Seus dois irmãos caçulas foram adotados por uma família estrangeira,
e deles não se têm mais notícias. Seu irmão mais velho mora na mesma
casa que Márcio.
A mulher que os
encaminhou para o conselho tutelar é “madrinha social” de Márcio,
paga uma escola particular para ele, dá roupas e o leva,
quinzenalmente, juntamente com seu irmão, para passar o final de
semana com ela e sua família (marido e dois filhos).
Este primeiro ano
de terapia foi uma batalha. Márcio relutava a entrar no processo
terapêutico, pouco falava, respondia monossilabicamente às minhas
perguntas, não dando chance para começarmos uma conversa. Não trazia
nenhum conteúdo para que pudéssemos trabalhar e praticamente
usávamos o nosso tempo jogando. Sabia que o trabalho com
adolescentes, por suas características próprias, era muito difícil,
mas Márcio superava em muito esta dificuldade. Ele não queria entrar
num processo de transferência comigo, um mecanismo de defesa que o
protegia de outro “abandono”.
Em julho de 2003
iniciei o meu curso de especialização em Sociopsicomotricidade
Ramain-Thiers.
Em dezembro de
2003 chamei Leila para consulta, com a concordância de Marcio, que
não quis participar, e falei com ela sobre o não envolvimento dele
no processo terapêutico, sobre a sua recusa em se tratar. Leila,
porém, manteve seu desejo, independente do desejo de Marcio, de que
prosseguisse a terapia no ano seguinte.
Começamos o ano de
2004 com as mesmas dificuldades. No entanto, no decorrer do ano,
Marcio começou a baixar a guarda e iniciou-se uma tímida
transferência.
Durante o ano de
2004, no curso de especialização Ramain-Thiers começamos a ter
contato com os orientadores terapêuticos, e conforme íamos
estudando, percebia que com o método Ramain-Thiers eu poderia
trabalhar melhor com os meus adolescentes, principalmente com
Márcio, uma vez que o material estimulava-os a falarem sobre suas
emoções.
Em julho de 2004 pedi a Márcio que
pensasse sobre o seu desejo de continuar ou não com a terapia,
disse-lhe que se ele decidisse por não continuar, daria-lhe alta,
anulando, portanto, o desejo de sua “mãe social”. Dei-lhe uma semana
para pensar e, para a minha alegria, ele decidiu continuar, entrando
de vez, de forma “adolescente”, na terapia.

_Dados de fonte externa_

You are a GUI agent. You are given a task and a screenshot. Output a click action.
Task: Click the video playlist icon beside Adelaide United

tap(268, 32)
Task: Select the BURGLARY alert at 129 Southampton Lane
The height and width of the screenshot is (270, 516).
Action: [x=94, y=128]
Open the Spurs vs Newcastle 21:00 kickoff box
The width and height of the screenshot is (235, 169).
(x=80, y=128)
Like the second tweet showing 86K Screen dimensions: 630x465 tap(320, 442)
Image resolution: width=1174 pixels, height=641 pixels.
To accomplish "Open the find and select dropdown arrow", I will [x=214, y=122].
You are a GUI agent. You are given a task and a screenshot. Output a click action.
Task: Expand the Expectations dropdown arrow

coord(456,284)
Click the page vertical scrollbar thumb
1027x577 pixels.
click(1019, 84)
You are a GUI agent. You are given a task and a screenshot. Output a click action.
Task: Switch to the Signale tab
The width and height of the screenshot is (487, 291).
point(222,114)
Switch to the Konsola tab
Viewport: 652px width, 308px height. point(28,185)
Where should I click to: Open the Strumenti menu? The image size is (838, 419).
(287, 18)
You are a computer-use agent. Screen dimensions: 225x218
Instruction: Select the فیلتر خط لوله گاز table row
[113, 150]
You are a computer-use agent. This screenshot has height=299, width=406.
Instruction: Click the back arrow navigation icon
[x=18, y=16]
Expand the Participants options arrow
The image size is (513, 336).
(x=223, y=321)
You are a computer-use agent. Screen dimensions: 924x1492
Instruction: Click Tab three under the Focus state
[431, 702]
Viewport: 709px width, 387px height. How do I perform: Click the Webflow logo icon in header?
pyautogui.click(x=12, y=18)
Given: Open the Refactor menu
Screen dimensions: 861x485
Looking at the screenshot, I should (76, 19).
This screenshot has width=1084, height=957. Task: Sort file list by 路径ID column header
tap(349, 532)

Em fevereiro de 2005, com a permissão
da minha supervisora de estágio do curso de especialização e com a
permissão de Márcio e de Leila, iniciei um pequeno grupo de
Sociopsicomotricidade Ramain-Thiers, formado por Marcio e Gabriela,
outra adolescente que estava atendendo. Para esta tarefa utilizei o
orientador terapêutico AD.
Gabriela, a outra adolescente, estava
com quinze anos, era filha única e bastante infantilizada pelos
pais, vivendo uma simbiose com a mãe. Começamos terapia individual
no final de 2004. Ao contrário de Márcio, Gabriela falava bastante.
Intui que juntá-los seria muito bom para ambos.
O método Ramain-Thiers, por apresentar
um gênero de proposta que possibilita a terapia de grupo, assim como
o trabalho corporal, propicia o surgimento de um instrumento eficaz
para a emergência do emocional e dos níveis mais profundos da
personalidade em qualquer ambiente terapêutico. É um método ideal
para adolescentes que, de uma maneira geral, são avessos a falar de
suas emoções.
Ramain-Thiers objetiva o
desenvolvimento da Atenção Interiorizada, do Processo Criativo, a
Busca da Autonomia e a Mudança de Atitude.
A Atenção Interiorizada possibilita a
percepção eficaz da realidade, levando o sujeito a lidar melhor com
ela, e estimulando-o também a incrementar a sua atenção no sentido
de encontrar novas maneiras de estar no mundo, exatamente o que eu,
como terapeuta, esperava destes dois adolescentes.
O desenvolvimento do Processo Criativo
incentiva a procura, por parte do indivíduo, de soluções atualizadas
para resoluções de seus problemas, através de propostas novas ou
conhecidas, porém com exigências diversas.
A Busca de Autonomia em Ramain-Thiers
refere-se ao respeito aos limites do próprio corpo e a possibilidade
de, quando em grupo, o indivíduo procurar suas respostas e se
disponibilizar para a mudança de situações.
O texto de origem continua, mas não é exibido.